Copy each of the following rows out verbatim, line for line, without altering anything.

* start *

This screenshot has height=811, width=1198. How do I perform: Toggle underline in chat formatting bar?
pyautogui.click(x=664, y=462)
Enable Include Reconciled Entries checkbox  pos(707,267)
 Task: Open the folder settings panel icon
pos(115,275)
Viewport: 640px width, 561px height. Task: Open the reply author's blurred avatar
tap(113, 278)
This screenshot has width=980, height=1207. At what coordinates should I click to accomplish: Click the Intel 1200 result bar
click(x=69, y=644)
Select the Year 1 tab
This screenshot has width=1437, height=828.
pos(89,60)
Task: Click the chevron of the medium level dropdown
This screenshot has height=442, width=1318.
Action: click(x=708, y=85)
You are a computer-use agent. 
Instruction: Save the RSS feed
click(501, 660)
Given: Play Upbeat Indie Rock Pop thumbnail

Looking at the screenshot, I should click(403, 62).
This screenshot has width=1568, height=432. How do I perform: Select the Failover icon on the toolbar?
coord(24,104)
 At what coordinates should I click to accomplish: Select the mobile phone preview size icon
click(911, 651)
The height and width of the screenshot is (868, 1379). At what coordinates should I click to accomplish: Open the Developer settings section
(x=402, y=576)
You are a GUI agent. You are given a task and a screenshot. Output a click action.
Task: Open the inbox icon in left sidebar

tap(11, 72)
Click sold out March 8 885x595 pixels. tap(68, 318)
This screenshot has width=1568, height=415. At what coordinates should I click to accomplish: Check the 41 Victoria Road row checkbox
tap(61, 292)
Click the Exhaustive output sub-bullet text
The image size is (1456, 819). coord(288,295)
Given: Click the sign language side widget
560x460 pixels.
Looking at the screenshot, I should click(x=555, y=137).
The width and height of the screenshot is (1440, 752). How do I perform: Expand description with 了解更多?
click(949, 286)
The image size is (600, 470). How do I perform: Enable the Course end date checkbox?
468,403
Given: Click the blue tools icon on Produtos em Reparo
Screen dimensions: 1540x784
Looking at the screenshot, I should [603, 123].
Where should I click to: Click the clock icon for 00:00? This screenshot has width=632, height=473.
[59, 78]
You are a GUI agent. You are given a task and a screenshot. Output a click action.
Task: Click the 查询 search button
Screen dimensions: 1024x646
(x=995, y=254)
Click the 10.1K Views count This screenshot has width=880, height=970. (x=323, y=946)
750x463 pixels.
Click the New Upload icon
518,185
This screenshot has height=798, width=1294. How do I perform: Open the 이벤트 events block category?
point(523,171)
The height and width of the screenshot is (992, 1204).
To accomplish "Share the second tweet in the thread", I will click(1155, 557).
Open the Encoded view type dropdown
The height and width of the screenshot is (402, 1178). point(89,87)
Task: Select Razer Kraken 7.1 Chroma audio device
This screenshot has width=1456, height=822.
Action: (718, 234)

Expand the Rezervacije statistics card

* end *

ANSWER TO THE EXERCISE –
This screenshot has height=811, width=1198. How do I perform: Toggle underline in chat formatting bar?
pyautogui.click(x=664, y=462)
Enable Include Reconciled Entries checkbox  pos(707,267)
 Task: Open the folder settings panel icon
pos(115,275)
Viewport: 640px width, 561px height. Task: Open the reply author's blurred avatar
tap(113, 278)
This screenshot has width=980, height=1207. At what coordinates should I click to accomplish: Click the Intel 1200 result bar
click(x=69, y=644)
Select the Year 1 tab
This screenshot has width=1437, height=828.
pos(89,60)
Task: Click the chevron of the medium level dropdown
This screenshot has height=442, width=1318.
Action: click(x=708, y=85)
You are a computer-use agent. 
Instruction: Save the RSS feed
click(501, 660)
Given: Play Upbeat Indie Rock Pop thumbnail

Looking at the screenshot, I should click(403, 62).
This screenshot has width=1568, height=432. How do I perform: Select the Failover icon on the toolbar?
coord(24,104)
 At what coordinates should I click to accomplish: Select the mobile phone preview size icon
click(911, 651)
The height and width of the screenshot is (868, 1379). At what coordinates should I click to accomplish: Open the Developer settings section
(x=402, y=576)
You are a GUI agent. You are given a task and a screenshot. Output a click action.
Task: Open the inbox icon in left sidebar

tap(11, 72)
Click sold out March 8 885x595 pixels. tap(68, 318)
This screenshot has width=1568, height=415. At what coordinates should I click to accomplish: Check the 41 Victoria Road row checkbox
tap(61, 292)
Click the Exhaustive output sub-bullet text
The image size is (1456, 819). coord(288,295)
Given: Click the sign language side widget
560x460 pixels.
Looking at the screenshot, I should click(x=555, y=137).
The width and height of the screenshot is (1440, 752). How do I perform: Expand description with 了解更多?
click(949, 286)
The image size is (600, 470). How do I perform: Enable the Course end date checkbox?
468,403
Given: Click the blue tools icon on Produtos em Reparo
Screen dimensions: 1540x784
Looking at the screenshot, I should [603, 123].
Where should I click to: Click the clock icon for 00:00? This screenshot has width=632, height=473.
[59, 78]
You are a GUI agent. You are given a task and a screenshot. Output a click action.
Task: Click the 查询 search button
Screen dimensions: 1024x646
(x=995, y=254)
Click the 10.1K Views count This screenshot has width=880, height=970. (x=323, y=946)
750x463 pixels.
Click the New Upload icon
518,185
This screenshot has height=798, width=1294. How do I perform: Open the 이벤트 events block category?
point(523,171)
The height and width of the screenshot is (992, 1204).
To accomplish "Share the second tweet in the thread", I will click(1155, 557).
Open the Encoded view type dropdown
The height and width of the screenshot is (402, 1178). point(89,87)
Task: Select Razer Kraken 7.1 Chroma audio device
This screenshot has width=1456, height=822.
Action: (718, 234)

Expand the Rezervacije statistics card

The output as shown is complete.